Walkthrough

This walkthrough covers all of the major tasks of the pipeline and how they can be performed, either together or separately and considerations for your analysis. To start, here is an overview of the analysis the pipeline can perform:

Trim

This filters low quality ends, trims 5' adapters and then trims 3' adapters. Any reads without a detectable 3' adapter are removed, as they may not cover a full small RNA.

Sort

Firstly, aligns the small RNA to the genome and removes any that don’t align to remove contamination. Then sorts into FASTQ files of each length within a specified range. Finally, plots a graph of frequency of each length and first base of small RNA to give an overview of your sample.

Unitas

This step takes the files of each small RNA length from sort and runs unitas on them to classify the origins of the small RNA. Then plots a graph of the origins of each length of small RNA.

TargetID

This aligns the reverse complement of the small RNA exactly to FASTAs of interesting targets (e.g. genes in the organism).
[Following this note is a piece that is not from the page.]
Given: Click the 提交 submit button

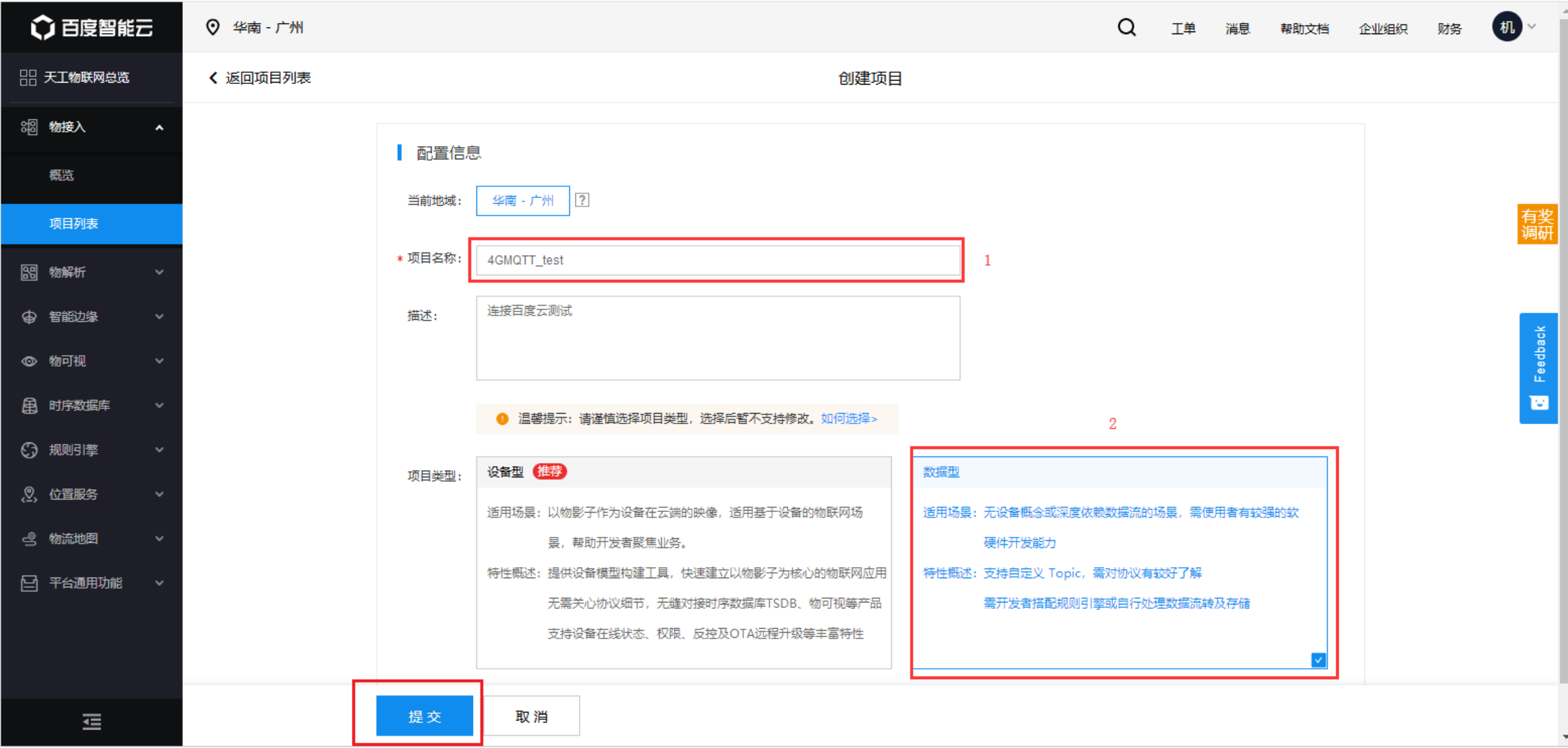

These confident targets can then optionally be enriched for GO terms, KEGG pathways and Pfams using eggnog-mapper to allocate.

Pipeline Stage Ordering

While you do not have to run all of these parts of the pipeline, they will always run in the order:

Trim -> Sort -> Unitas -> TargetID -> Enrich

If you want to do a different order you will need to write multiple config files and run the pipeline multiple times.